• [Work instructions]
Please copy, exactly as written, the span from the first line below to the line that contains "Given: Click into", including both, and skip the pictures.

• [Data]
+ + +
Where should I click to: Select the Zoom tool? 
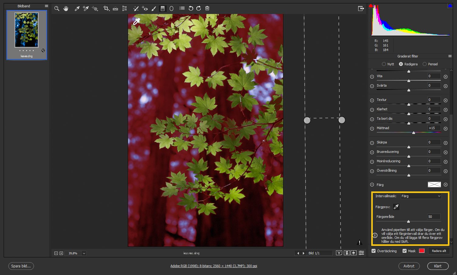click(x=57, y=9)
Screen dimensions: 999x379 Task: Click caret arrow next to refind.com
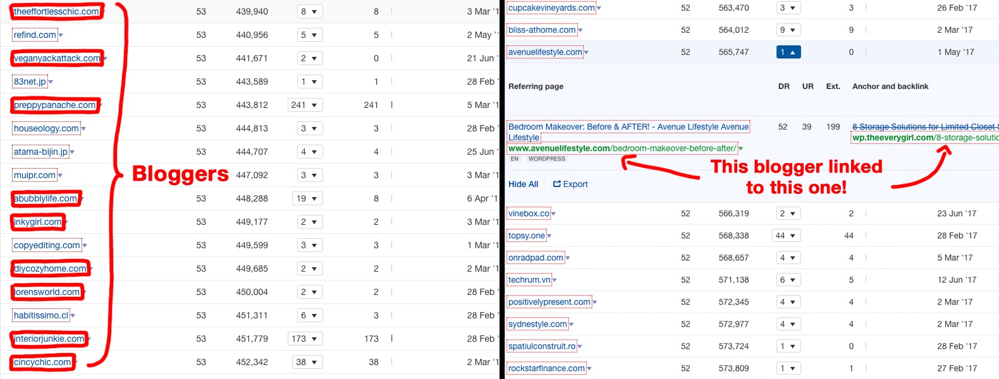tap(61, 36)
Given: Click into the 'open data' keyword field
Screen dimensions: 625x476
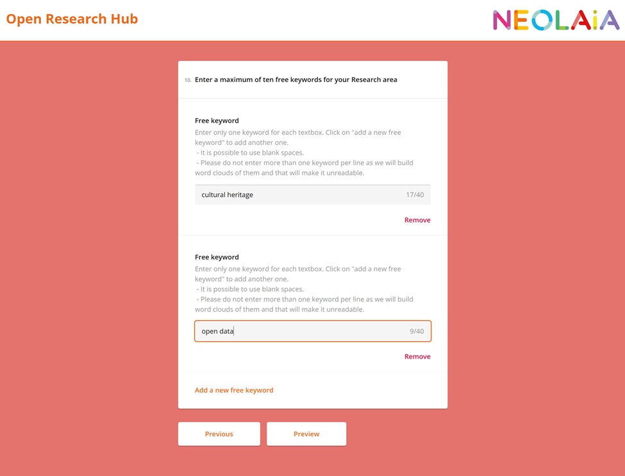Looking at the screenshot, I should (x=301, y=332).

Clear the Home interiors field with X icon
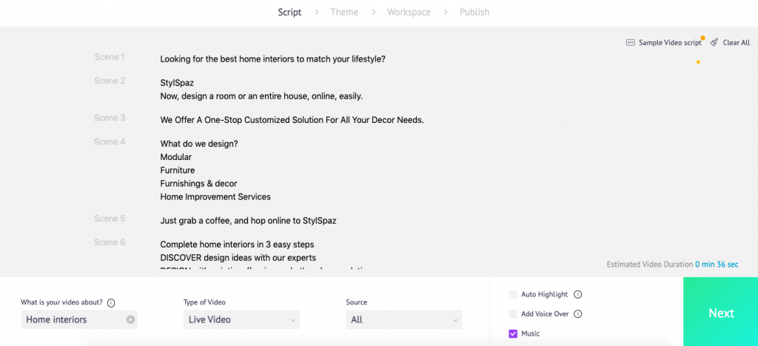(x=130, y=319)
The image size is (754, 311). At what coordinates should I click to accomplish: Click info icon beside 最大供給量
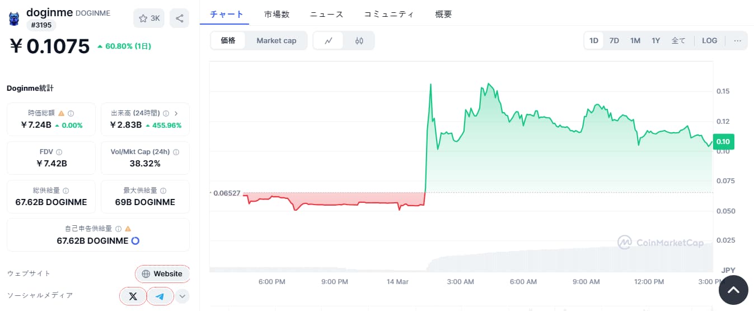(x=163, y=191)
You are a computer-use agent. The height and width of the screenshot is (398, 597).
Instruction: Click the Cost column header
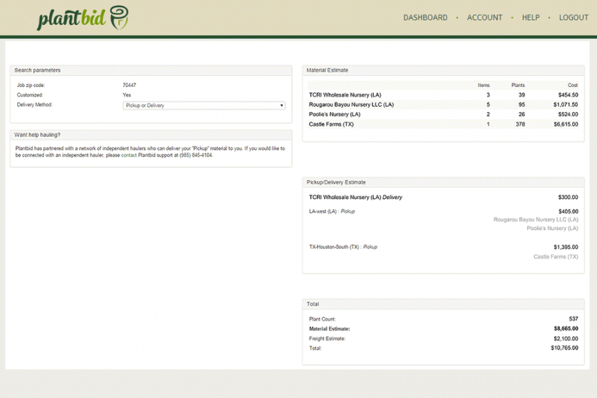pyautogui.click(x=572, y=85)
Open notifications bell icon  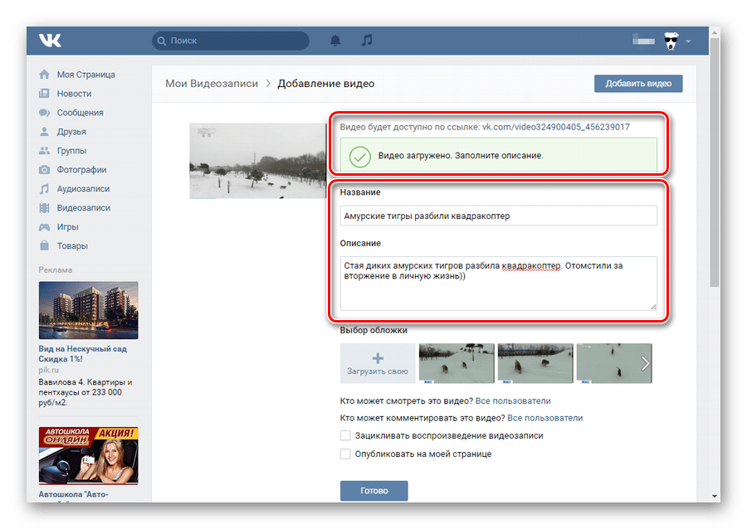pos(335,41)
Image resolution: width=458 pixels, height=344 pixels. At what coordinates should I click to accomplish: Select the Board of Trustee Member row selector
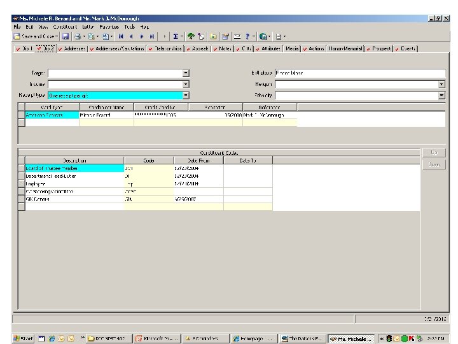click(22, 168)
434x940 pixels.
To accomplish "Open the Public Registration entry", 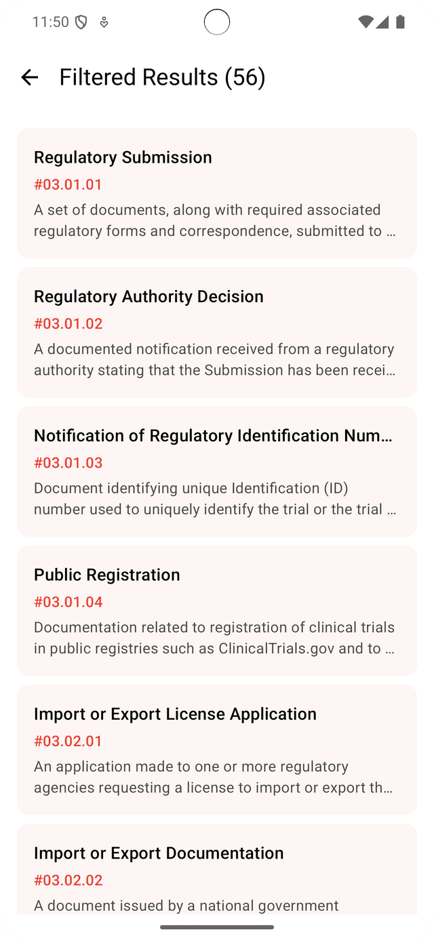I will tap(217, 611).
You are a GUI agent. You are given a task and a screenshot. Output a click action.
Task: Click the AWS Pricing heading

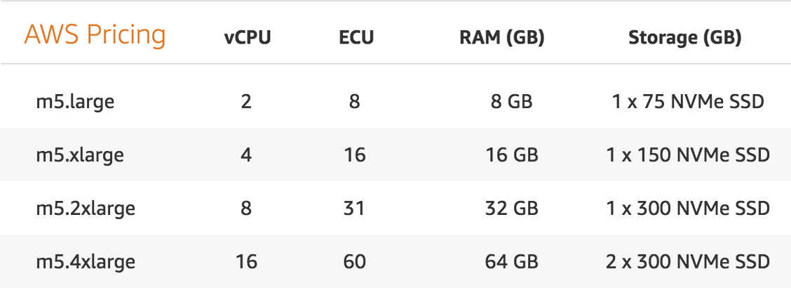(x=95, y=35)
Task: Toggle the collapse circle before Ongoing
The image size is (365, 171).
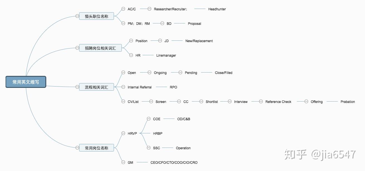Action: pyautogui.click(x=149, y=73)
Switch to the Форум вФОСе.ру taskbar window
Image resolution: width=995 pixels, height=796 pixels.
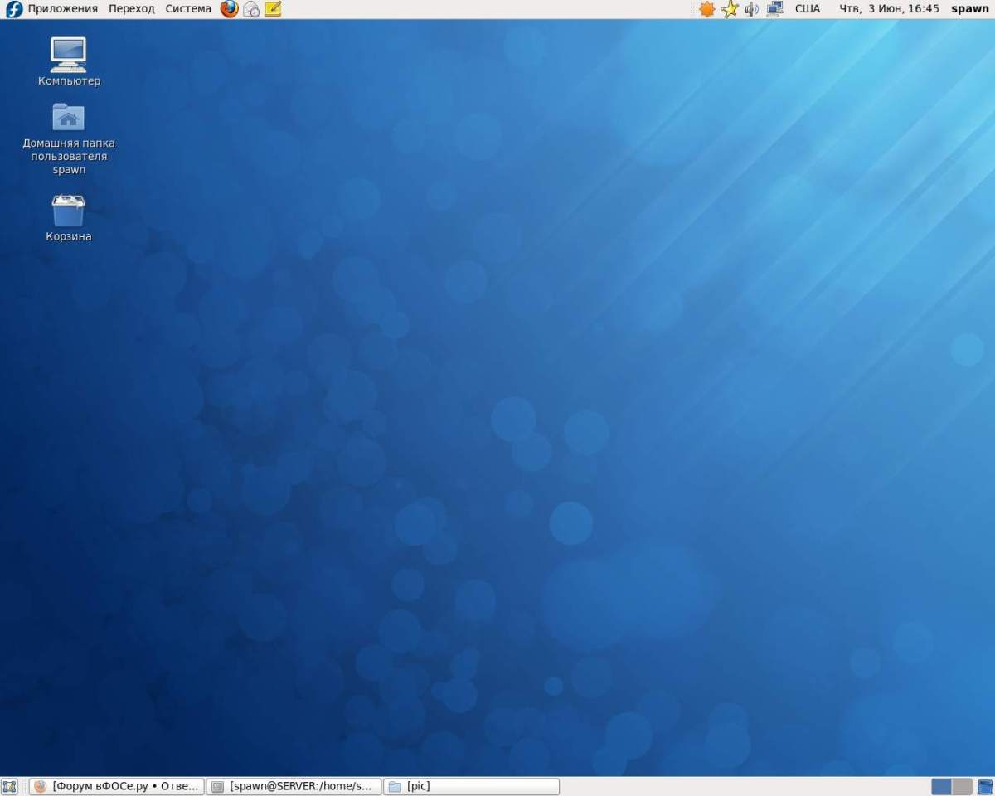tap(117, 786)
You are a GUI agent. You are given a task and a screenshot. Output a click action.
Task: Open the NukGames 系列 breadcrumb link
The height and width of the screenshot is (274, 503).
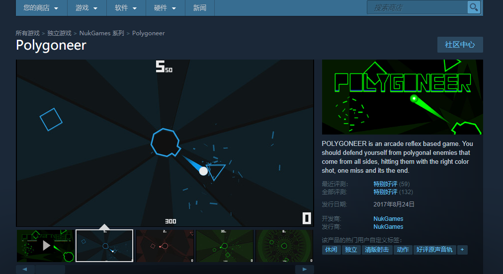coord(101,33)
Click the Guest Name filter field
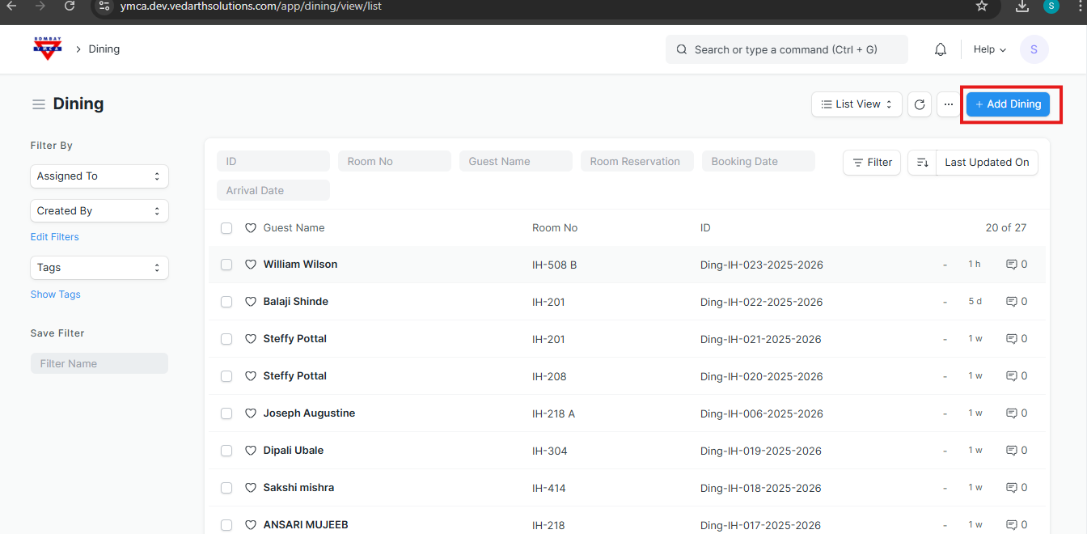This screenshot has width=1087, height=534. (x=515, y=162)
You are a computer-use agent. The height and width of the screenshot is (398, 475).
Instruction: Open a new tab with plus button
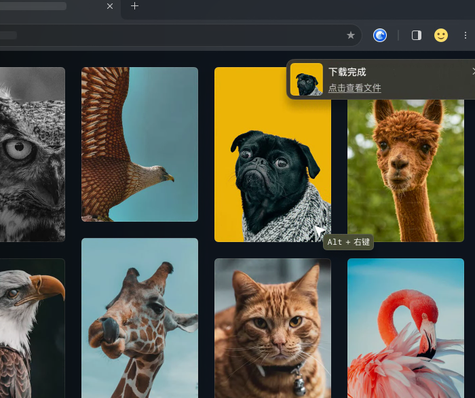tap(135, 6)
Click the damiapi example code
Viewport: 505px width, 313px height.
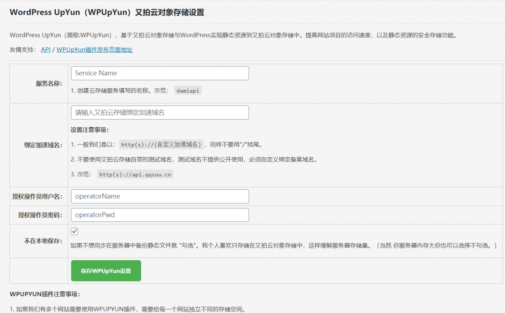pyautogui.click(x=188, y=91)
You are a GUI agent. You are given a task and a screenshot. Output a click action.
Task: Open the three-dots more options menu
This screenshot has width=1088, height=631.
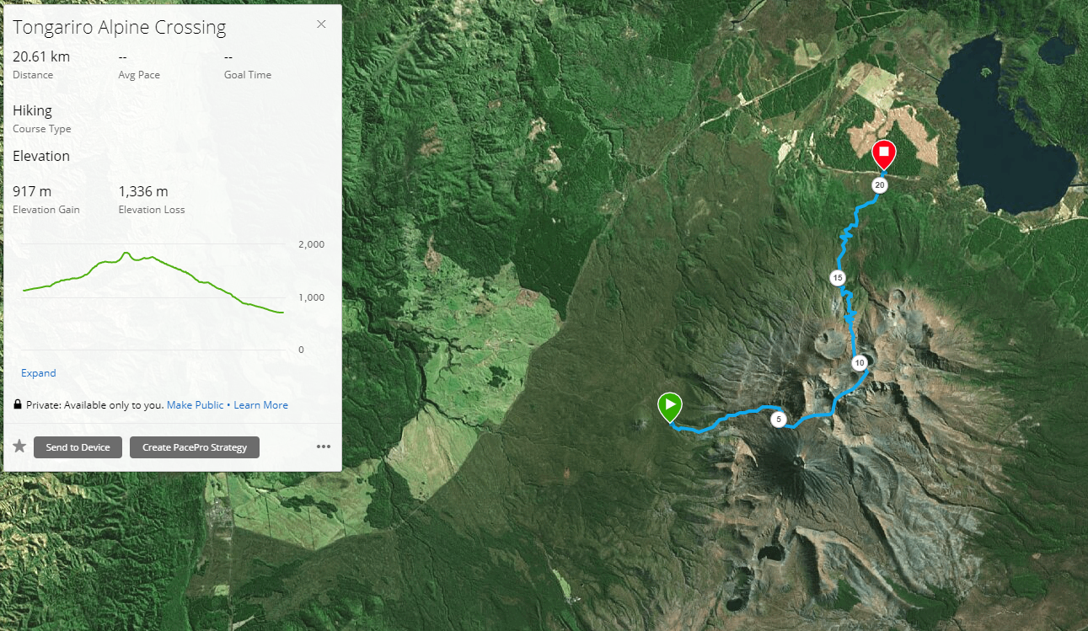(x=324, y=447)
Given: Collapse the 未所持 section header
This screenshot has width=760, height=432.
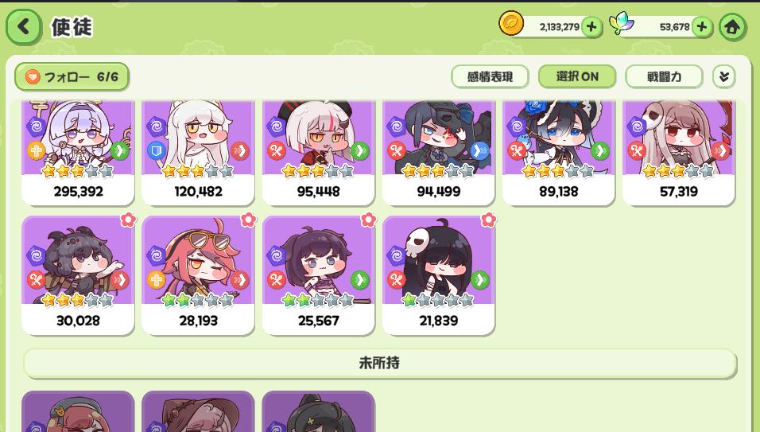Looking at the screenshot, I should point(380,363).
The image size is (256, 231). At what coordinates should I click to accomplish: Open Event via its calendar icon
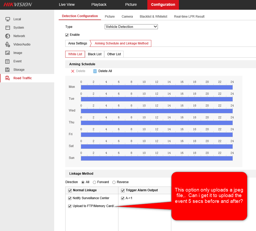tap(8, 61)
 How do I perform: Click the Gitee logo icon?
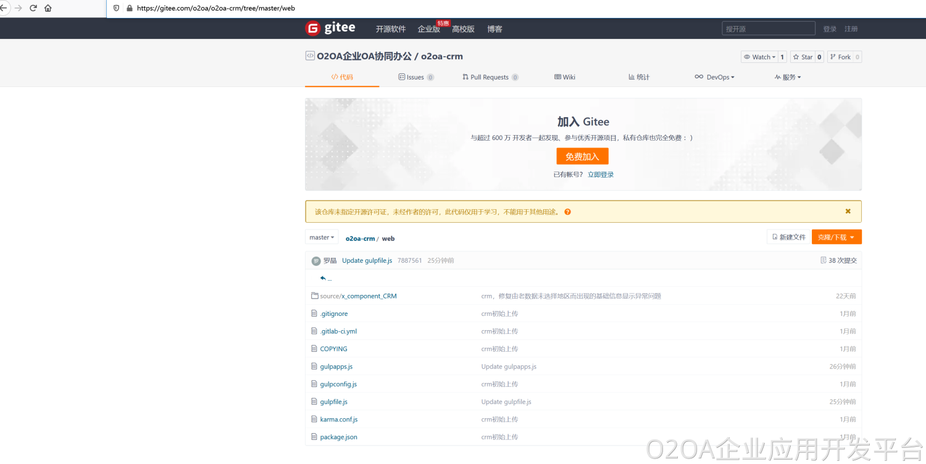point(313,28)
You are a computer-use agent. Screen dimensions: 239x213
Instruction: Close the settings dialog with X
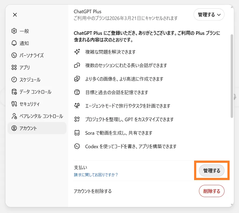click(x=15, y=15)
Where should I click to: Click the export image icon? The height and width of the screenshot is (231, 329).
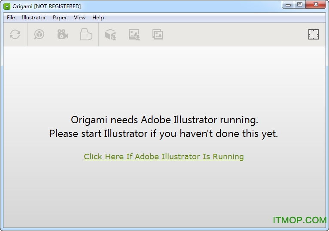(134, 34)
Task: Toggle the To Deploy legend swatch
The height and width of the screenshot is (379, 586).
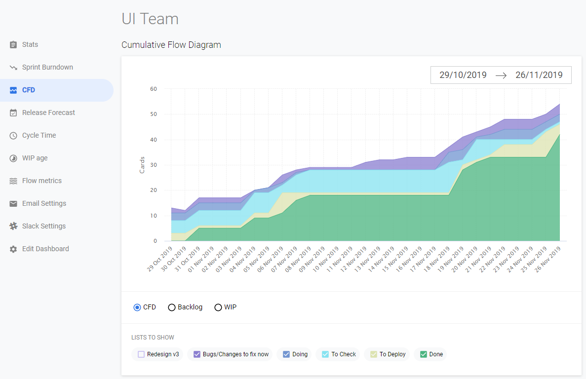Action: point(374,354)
+ + +
• [Output below]
Where should I click to: Select the Zoom tool? 
click(x=57, y=9)
Screen dimensions: 999x379 Task: Click caret arrow next to refind.com
tap(61, 36)
Given: Click into the 'open data' keyword field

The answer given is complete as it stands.